[Start of Document]

# Ever heard of Divine Getaways? Receive 2 free 7 night cruise?



## dixie (Mar 31, 2011)

You have to attend a 90 minute presentation. Anyone done this? What is the catch? You are supposed to receive 2- 7 night cruises and 2 RT airline tickets. Hmm sounds too good to be true!


----------



## DeniseM (Mar 31, 2011)

The catch is that the cruises will be nearly impossible to schedule, and there will be undisclosed fees.


----------



## stalyn78 (Apr 20, 2011)

*Strings attached*

If we are planning to use the cruises on off times will it be worth it?  I got the same card.  Also, do you still get the cruise and airline tickets if you don't buy into their offer?


----------



## Passepartout (Apr 20, 2011)

Anything that seems too good to be true generally is. Either you can't book the cruise, airfare isn't included and must be bought through them or it is a cabin the size of a closet down in the bowels of an older ship. There is an extra charge if you want to see daylight or eat in a dining room. It ain't worth your time.

Jim Ricks


----------



## cgeidl (Apr 20, 2011)

*Heavenly Divine Getaways*

Home » Timeshare Discussion Forums » General Discussion » Divine Getaways

Divine Getaways
Forum: General Discussion 

page 1 of 1 
«prev page    next page» 
Message Author 
Divine Getaways  

Has anyone heard of Divine Getaways? My husband received 6 postcards from them on the same day. 
Reply to This Message  betsys55 

2 weeks ago 
Apr 05, 2011 04:19 PM 

Divine Indeed...  

betsys55 wrote:
Has anyone heard of Divine Getaways? My husband received 6 postcards from them on the same day.

Divine Getaways indeed.... Was the postmark perchance "Heaven"?

[End of Document]

*Short task A:* In the forum thread, how long is the presentation you have to attend?
*Short task B:* Copy the forum thread word for word, starting at "# Ever heard" and continuing up to and including "to be true!".

[Start of Entries]

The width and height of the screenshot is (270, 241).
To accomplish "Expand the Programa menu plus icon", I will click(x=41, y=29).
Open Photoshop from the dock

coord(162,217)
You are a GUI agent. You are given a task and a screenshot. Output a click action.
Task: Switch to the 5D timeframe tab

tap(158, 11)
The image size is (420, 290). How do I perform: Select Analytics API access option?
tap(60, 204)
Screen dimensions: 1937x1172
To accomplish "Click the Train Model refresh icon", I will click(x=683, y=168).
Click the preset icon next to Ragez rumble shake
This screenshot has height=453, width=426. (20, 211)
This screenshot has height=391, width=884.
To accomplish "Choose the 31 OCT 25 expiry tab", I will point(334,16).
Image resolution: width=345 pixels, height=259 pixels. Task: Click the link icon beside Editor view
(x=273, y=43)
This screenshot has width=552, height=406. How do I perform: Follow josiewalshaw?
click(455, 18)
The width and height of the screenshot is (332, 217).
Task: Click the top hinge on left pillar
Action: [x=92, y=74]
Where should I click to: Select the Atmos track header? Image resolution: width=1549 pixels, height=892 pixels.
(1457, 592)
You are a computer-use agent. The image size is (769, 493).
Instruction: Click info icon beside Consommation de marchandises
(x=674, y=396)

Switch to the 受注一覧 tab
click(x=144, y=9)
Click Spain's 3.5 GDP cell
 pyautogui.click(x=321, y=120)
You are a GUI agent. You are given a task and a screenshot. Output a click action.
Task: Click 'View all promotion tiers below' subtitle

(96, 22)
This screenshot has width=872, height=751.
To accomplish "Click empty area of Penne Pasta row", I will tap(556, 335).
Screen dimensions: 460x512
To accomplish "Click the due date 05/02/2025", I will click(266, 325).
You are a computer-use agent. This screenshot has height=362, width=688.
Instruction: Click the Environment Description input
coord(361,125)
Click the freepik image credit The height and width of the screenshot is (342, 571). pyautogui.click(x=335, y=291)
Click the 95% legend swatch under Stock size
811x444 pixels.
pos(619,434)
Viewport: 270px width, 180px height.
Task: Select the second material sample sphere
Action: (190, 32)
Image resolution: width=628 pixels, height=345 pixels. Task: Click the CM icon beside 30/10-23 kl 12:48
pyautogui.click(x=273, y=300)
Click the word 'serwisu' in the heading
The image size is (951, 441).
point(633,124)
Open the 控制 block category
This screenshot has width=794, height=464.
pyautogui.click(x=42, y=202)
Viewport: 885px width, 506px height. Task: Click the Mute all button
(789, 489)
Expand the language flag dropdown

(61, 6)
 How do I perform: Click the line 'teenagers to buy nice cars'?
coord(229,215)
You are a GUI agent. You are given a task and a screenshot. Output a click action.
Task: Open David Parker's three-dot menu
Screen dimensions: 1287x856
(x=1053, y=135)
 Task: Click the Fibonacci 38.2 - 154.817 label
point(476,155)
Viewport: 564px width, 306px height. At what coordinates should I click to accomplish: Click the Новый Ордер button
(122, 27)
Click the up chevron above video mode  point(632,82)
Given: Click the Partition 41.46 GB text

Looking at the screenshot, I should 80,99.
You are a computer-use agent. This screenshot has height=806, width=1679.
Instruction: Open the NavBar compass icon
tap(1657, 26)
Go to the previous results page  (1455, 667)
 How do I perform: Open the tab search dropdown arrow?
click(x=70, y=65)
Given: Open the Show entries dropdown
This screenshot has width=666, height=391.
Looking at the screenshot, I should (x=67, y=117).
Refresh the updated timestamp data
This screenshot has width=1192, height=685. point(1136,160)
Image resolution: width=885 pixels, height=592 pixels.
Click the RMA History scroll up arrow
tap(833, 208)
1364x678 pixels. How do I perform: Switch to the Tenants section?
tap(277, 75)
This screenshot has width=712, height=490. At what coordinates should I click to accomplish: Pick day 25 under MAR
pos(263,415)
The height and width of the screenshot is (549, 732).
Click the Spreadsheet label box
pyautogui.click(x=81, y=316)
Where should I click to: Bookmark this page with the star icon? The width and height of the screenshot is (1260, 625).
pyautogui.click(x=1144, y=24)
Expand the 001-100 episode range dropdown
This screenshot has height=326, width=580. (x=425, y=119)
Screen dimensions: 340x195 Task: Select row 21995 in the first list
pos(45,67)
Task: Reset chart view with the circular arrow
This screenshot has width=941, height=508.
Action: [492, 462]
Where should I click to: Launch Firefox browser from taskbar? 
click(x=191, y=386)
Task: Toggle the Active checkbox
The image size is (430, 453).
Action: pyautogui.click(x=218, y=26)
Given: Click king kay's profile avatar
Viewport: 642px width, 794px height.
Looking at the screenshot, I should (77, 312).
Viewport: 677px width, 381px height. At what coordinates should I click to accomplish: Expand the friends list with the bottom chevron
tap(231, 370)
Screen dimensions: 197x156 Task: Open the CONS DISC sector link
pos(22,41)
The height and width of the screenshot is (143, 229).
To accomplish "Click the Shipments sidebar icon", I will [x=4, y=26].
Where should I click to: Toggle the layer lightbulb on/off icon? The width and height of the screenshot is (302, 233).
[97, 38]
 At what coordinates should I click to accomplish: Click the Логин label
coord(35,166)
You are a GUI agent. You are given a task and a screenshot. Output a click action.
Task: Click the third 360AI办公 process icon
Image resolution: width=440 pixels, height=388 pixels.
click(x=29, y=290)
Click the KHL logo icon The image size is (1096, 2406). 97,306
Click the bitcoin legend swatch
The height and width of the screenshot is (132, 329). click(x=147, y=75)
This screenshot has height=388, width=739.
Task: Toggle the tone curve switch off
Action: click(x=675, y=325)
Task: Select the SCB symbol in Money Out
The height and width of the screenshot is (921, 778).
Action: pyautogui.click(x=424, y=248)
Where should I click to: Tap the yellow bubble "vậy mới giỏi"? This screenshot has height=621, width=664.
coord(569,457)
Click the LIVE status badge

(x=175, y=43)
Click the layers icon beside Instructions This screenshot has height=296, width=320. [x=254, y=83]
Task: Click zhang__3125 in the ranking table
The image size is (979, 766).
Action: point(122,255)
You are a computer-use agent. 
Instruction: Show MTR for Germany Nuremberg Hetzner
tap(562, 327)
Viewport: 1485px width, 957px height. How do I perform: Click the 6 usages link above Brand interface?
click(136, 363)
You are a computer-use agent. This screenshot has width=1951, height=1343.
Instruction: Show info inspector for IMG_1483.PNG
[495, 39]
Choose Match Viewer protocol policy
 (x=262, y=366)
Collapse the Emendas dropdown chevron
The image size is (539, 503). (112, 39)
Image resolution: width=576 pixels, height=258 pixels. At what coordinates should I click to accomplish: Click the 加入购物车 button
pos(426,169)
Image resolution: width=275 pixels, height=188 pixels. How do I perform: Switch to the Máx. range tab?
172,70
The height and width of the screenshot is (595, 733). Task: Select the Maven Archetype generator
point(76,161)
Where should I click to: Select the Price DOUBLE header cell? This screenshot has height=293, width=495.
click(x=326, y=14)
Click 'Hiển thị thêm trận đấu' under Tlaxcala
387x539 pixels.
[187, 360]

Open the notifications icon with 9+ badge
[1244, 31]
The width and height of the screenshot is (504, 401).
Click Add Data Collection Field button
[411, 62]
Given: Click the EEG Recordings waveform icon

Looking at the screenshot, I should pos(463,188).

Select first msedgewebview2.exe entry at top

[End of Entries]

*Right answer A:* 90 minutes

*Right answer B:*
# Ever heard of Divine Getaways? Receive 2 free 7 night cruise?



## dixie (Mar 31, 2011)

You have to attend a 90 minute presentation. Anyone done this? What is the catch? You are supposed to receive 2- 7 night cruises and 2 RT airline tickets. Hmm sounds too good to be true!